↓

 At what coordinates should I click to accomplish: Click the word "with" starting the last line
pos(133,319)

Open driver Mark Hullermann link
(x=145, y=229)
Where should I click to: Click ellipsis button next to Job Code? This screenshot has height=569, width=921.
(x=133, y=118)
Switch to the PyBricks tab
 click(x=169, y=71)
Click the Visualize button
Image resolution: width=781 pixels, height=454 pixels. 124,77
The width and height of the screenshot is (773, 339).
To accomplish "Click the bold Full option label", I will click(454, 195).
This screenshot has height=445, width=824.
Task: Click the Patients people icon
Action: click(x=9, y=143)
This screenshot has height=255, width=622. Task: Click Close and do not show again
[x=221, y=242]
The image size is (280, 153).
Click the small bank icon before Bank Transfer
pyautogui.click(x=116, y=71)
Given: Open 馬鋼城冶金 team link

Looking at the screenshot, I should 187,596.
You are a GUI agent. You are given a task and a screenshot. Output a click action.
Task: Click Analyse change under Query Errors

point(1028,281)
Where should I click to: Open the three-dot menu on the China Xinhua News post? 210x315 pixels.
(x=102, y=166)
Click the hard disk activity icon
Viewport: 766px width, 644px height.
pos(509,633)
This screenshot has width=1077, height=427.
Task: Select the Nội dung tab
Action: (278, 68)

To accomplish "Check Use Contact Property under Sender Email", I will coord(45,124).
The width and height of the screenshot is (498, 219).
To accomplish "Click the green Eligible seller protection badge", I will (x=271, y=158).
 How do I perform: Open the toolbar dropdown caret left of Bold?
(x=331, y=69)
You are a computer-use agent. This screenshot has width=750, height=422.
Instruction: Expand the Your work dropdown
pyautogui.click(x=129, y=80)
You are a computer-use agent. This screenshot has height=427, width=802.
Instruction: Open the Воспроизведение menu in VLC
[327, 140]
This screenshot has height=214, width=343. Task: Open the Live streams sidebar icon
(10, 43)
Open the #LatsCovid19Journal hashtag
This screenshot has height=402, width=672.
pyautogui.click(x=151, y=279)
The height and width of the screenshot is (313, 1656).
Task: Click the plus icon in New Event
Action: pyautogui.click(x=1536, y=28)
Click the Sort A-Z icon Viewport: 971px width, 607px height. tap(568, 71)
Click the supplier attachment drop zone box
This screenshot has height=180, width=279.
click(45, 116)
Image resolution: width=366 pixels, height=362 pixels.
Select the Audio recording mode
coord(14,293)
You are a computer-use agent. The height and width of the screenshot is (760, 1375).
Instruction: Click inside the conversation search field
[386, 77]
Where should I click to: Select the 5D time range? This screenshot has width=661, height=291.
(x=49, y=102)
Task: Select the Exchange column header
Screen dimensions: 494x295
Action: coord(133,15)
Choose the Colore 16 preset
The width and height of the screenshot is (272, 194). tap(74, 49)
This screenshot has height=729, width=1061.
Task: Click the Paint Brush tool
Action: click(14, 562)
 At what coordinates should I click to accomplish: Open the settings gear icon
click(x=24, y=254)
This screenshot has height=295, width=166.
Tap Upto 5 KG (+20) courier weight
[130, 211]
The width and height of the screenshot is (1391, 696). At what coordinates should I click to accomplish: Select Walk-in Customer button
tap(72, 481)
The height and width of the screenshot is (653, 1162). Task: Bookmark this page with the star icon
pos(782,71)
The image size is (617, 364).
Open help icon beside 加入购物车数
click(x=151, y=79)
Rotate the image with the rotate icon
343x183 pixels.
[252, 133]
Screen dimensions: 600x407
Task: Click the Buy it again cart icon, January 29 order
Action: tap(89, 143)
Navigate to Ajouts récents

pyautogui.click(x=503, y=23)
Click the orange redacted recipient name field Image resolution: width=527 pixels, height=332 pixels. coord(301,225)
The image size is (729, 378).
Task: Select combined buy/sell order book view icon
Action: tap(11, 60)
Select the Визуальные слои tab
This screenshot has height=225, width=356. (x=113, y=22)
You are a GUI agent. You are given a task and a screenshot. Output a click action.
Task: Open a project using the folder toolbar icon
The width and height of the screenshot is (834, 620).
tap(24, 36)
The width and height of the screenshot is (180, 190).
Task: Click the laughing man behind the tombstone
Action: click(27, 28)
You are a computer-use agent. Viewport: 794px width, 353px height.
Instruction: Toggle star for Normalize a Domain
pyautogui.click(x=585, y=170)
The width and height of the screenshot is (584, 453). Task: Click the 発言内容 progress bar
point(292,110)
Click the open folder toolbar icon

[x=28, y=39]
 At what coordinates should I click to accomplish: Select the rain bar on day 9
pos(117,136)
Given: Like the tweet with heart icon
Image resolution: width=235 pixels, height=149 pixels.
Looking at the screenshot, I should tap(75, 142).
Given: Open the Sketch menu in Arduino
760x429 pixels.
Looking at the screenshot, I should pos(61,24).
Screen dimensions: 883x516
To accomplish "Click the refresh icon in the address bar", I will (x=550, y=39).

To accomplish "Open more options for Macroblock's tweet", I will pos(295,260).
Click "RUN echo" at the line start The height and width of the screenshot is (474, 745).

↑

▸ Your goal
Look through the listing above and copy each line where the string "computer" occurs.

▸ Answer
You are a computer-use agent. This screenshot has width=750, height=422.
You are a computer-use agent. This screenshot has height=427, width=802.
You are a computer-use agent. The height and width of the screenshot is (760, 1375).
You are a computer-use agent. Viewport: 794px width, 353px height.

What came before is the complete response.